Mısır Şarm el-Şeyh
Ortadoğu’da bildiğimiz üzere yıllardan beridir süregelen bir çatışma ortamı var. Bölge uzun yıllardır nefes alamıyor. Tabii çoğu konuda baş aktör İsrail...
İsrail’in bu soykırıma varan müdahalesinden bir süredir Avrupa da sıkılmış bir durumda. Her ülkede aynı sorular: İsrail’in bu müdahalesi nereye kadar sürecek? Bölge ne zaman rahat bir nefes alacak? İsrail, ele geçirdiği topraklardan geri çekilecek mi?

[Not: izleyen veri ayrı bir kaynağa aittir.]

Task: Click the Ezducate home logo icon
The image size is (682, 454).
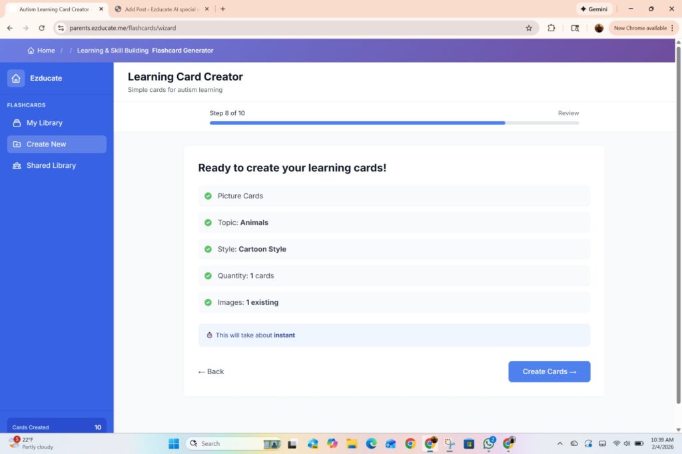Action: pos(16,78)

Uzun bir süredir barış ortamı sağlanması adına, başta Türkiye olmak üzere bazı devletler diplomatik bir süreç yürütüyordu. İşte bu sürecin bir sonucu olarak, 13 Ekim’de Mısır’ın Şarm el-Şeyh kentinde Gazze Barış Zirvesi düzenlendi. Tabii bununla alakalı akla başka sorular geldi.
ABD Başkanı Donald Trump ve Mısır Cumhurbaşkanı Abdulfettah el-Sisi zirveye eş başkanlık etmişti. Zirvede barış bildirgesi imzalandı. Bunun amacı ise çatışmaların durdurulması, insani yardımların kesintisiz ulaştırılması, Gazze’nin yeniden inşası gibi insani zorunluluklardı. Tabii bu amaçlara giden yol da bir o kadar zorlu olacaktır. Çıkar çatışmaları, güvensizlikler, diplomatik zorluklar aşılması gereken en büyük engellerden bazıları.
Biraz da olumlu tarafından bakacak olursak, bundan önceki senelerde Gazze meselesi bu kadar dünyanın gündeminde değildi. Bu sene ise bu kadar devletin sadece Gazze meselesi için bir araya gelmesi bile bir başarı niteliğinde.
Uygun bir diplomasi ile çözülmeyecek bir sorun yoktur. Bugün diplomasinin önemini bir kez daha iyi anlıyoruz.
Bildirgenin en önemli hususlarından bir tanesi de giden insani yardımların kesintisiz ulaştırılmasıydı. Biliyoruz ki geçtiğimiz hafta dünyanın gündeminde Gazze’ye insani yardım götüren Sumud filosu vardı. Aktivistler, yaptıkları yardımdan dolayı yakalandı. Savaşın görülmeyen ya da görülmek istenmeyen tarafı budur aslında. Mazlum insanlar bir yudum suya muhtaçken ona giden temiz su engellenir, yardımı götüren kişi yakalanır. Neyse ki bildirgede yer almasından dolayı bu tarz olaylarla bir daha karşılaşmamayı umuyoruz.
Uluslararası finans kurumlarının Gazze’nin yeniden inşası konusunda hazır oldukları belirtiliyor. Yıkılan bir ülke düşünün; geriye toparlanması çok daha zor olacaktır. Ancak bu görüşmelerde bir umut söz konusu.
Bazı zorluklardan bahsetmiştim. Bunlara da kısaca değinmek isterim. Tarafların kendilerinin katılmaması da göründüğü kadar olumlu bir durum değil. Bu tarz devlet işlerinde duygusal düşünmemek gerekir. Anlaşma sadece garantörler arasında olduğu durumda, bildirgenin hayata geçmesi uzayabilir.
Yine bir diğer sorun ise itaat. Uluslararası anlaşmalarda yaptırım daima bir sorundur. Bundan dolayı da itaat bir o kadar zorlaşır. Bunun en büyük örneği Rusya-Ukrayna savaşıydı. Şimdi de karşılıklı devletlerin tam itaat etmesi bir zorunluluktur.
Süreç için en büyük sorumluluklardan biri de Gazze’de. Filistinli siyasi yapıların istikrar göstermesi, barış sürecine destek olması gerekiyor. Barışın kâğıt üzerinde kalmaması, en yakın zamanda sahaya yansıması ve sürecin kesintisiz bir şekilde işlemesi şart.